Humberto Braz, ex-presidente da Brasil Telecom, 7 anos, 1 mês e 10 dias de prisão e multas de R$ 2, 37 milhões.
Hugo Chicaroni, professor universitário, 7 anos, 1 mês e 10 dias de cadeia e multas de R$ 886 mil.
Condenados por corrupção ativa pelo juiz federal Fausto De Sanctis, os três ficarão em liberdade até que o processo esgote os recursos em todas as instâncias da Justiça.
Existe também o risco de anulação do processo, já alegado pela defesa.
Dantas foi acusado de ter determinado o pagamento de propina de US$ 1 milhão a um delegado federal. Humberto Braz era o representante do grupo Opportunity para o suborno juntamente com Hugo Chicaroni.

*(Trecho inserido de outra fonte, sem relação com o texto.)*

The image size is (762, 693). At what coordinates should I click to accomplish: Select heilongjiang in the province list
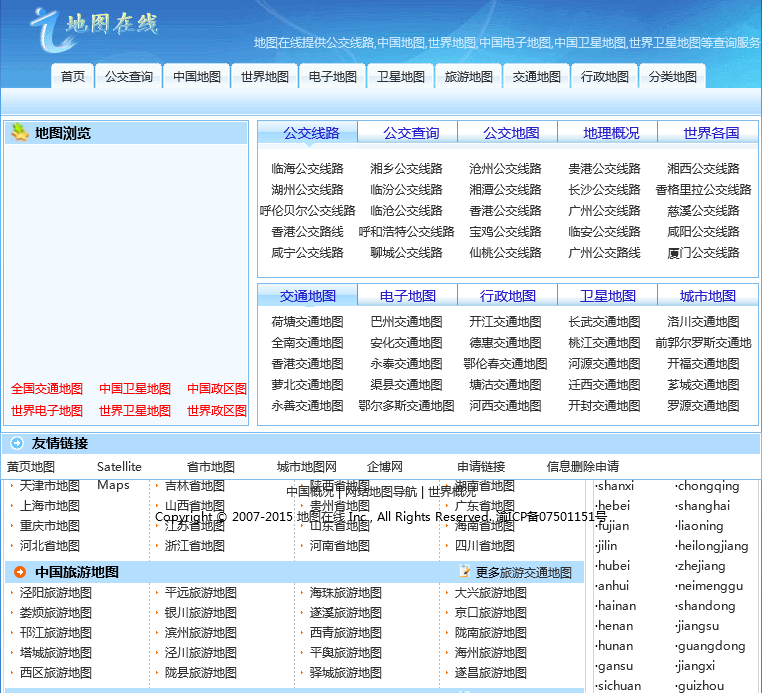(712, 546)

A sentença foi dada no mesmo dia em que estava previsto o julgamento no Conselho Nacional de Justiça de uma representação contra o autor da condenação, Fausto De Sanctis. O juiz teria repassado a policiais federais senhas que dão acesso a informações de ligações telefônicas durante as investigações da Operação Satiagraha.
Perguntas:
Terá força uma decisão judicial em primeira instância contra nobres da arte de se relacionar com os poderes?
Se o vazamento de escutas telefônicas foi tão grave por que nenhum dos investigados reclamou sobre fatos que fugissem à investigação?
O que é mais grave e urgente: apurar os suspostos crimes financeiros de Dantas ou a conduta de um delegado e de um juiz?